What to do
This exercise calls for copying every line below that holds the word "computer".

**** Data records

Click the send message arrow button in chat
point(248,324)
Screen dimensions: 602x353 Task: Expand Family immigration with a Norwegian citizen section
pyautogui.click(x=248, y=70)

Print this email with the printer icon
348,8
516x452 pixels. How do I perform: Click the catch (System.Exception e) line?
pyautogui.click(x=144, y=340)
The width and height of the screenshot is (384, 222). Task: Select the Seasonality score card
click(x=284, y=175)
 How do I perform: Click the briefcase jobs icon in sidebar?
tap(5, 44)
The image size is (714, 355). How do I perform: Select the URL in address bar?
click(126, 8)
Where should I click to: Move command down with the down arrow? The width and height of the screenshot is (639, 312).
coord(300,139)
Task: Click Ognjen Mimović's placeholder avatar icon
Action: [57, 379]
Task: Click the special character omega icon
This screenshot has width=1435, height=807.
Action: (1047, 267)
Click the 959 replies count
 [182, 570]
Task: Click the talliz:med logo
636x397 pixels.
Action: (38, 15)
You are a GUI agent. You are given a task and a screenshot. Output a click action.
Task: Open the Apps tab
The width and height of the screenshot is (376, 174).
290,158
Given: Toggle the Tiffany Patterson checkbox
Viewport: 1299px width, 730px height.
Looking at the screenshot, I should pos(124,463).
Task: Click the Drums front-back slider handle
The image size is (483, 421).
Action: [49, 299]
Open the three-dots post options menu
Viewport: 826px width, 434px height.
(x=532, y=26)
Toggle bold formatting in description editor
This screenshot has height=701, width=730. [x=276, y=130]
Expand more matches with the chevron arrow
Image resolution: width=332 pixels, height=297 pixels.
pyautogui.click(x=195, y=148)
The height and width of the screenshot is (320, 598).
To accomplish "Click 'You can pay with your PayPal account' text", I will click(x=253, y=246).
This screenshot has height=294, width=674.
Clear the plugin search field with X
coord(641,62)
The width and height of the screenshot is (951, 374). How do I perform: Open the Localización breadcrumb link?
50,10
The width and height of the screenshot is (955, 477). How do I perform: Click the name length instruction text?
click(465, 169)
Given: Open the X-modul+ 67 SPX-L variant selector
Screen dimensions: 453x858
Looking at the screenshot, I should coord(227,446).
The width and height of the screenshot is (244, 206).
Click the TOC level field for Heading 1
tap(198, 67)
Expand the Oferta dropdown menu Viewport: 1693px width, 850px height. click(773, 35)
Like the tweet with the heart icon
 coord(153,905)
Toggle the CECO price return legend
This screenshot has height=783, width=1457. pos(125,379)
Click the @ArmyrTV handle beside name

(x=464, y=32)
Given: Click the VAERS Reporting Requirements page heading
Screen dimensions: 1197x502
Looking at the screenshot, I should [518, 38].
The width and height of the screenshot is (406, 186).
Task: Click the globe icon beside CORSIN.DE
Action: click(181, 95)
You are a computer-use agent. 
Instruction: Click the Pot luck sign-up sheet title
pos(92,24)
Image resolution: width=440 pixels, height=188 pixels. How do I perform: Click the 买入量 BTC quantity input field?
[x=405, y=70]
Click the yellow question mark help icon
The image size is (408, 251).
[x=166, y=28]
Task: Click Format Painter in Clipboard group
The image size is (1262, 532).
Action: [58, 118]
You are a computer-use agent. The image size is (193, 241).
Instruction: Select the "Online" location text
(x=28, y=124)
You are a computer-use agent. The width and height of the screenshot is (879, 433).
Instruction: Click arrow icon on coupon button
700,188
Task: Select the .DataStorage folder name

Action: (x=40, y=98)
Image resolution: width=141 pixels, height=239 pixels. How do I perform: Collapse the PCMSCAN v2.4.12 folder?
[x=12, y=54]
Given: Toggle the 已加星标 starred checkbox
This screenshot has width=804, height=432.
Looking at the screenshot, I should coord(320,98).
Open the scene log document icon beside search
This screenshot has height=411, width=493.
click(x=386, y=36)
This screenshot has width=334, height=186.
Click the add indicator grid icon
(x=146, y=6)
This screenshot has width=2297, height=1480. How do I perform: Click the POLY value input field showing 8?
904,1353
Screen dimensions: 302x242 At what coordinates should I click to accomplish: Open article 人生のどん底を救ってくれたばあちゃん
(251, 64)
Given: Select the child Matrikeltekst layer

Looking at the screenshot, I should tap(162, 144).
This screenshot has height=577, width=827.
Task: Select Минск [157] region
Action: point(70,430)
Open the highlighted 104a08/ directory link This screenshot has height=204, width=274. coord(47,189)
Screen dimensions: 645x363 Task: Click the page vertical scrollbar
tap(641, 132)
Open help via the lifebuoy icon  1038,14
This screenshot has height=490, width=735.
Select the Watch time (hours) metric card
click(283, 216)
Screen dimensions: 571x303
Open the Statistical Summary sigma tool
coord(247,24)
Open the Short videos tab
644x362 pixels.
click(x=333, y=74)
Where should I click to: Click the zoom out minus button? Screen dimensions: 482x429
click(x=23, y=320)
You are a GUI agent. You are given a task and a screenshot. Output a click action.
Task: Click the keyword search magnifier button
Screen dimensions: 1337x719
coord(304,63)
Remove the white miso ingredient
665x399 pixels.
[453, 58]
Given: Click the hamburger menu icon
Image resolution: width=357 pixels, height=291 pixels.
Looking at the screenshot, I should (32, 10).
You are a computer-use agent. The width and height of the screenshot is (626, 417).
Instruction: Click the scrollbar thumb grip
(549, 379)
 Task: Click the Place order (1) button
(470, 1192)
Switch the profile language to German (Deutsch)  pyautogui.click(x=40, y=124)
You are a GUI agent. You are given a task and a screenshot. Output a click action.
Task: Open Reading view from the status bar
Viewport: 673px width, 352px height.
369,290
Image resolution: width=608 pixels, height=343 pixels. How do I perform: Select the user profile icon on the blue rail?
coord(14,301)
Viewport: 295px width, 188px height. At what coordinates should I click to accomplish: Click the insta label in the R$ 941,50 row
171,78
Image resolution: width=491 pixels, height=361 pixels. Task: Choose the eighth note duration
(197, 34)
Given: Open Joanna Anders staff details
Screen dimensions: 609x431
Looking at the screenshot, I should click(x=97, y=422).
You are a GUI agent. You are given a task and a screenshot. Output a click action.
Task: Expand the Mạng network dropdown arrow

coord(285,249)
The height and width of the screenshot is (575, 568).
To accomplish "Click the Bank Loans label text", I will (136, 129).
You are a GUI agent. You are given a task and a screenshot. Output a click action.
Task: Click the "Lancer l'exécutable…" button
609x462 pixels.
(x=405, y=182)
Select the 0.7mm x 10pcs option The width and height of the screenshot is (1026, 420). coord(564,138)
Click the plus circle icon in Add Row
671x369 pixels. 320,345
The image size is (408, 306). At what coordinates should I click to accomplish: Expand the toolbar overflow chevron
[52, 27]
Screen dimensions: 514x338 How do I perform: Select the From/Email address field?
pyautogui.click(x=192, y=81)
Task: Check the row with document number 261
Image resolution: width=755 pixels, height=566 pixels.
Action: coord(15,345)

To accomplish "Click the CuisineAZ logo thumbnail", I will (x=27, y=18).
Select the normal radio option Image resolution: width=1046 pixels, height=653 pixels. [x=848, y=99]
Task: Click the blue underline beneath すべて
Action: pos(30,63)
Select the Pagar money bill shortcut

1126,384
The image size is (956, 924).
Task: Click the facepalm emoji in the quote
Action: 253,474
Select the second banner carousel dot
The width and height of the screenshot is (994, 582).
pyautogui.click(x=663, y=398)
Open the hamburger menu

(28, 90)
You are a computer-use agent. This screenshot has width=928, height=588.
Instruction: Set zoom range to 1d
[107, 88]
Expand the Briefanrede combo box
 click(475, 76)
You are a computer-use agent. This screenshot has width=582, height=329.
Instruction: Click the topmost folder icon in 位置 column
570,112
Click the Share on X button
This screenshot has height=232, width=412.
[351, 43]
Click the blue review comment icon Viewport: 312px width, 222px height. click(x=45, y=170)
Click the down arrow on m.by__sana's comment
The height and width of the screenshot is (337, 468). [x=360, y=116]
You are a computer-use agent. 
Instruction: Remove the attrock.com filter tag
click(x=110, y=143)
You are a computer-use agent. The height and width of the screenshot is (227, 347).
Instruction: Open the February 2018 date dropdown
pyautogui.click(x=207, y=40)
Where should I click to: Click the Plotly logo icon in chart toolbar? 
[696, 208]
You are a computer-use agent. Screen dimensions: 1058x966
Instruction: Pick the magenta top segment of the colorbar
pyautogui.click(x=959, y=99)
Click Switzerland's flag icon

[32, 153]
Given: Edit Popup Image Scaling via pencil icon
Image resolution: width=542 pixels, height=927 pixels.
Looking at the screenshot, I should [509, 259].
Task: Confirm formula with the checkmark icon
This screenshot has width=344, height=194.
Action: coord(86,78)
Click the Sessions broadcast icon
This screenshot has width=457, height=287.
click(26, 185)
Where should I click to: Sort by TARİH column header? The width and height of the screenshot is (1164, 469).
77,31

********

Completed task
You are a computer-use agent. 
You are a computer-use agent. The image size is (193, 241).
You are a computer-use agent. The width and height of the screenshot is (879, 433).
You are a computer-use agent. The width and height of the screenshot is (626, 417).
You are a computer-use agent. This screenshot has width=928, height=588.
You are a computer-use agent. This screenshot has width=582, height=329.
You are a computer-use agent. 
You are a computer-use agent. The height and width of the screenshot is (227, 347).
You are a computer-use agent. Screen dimensions: 1058x966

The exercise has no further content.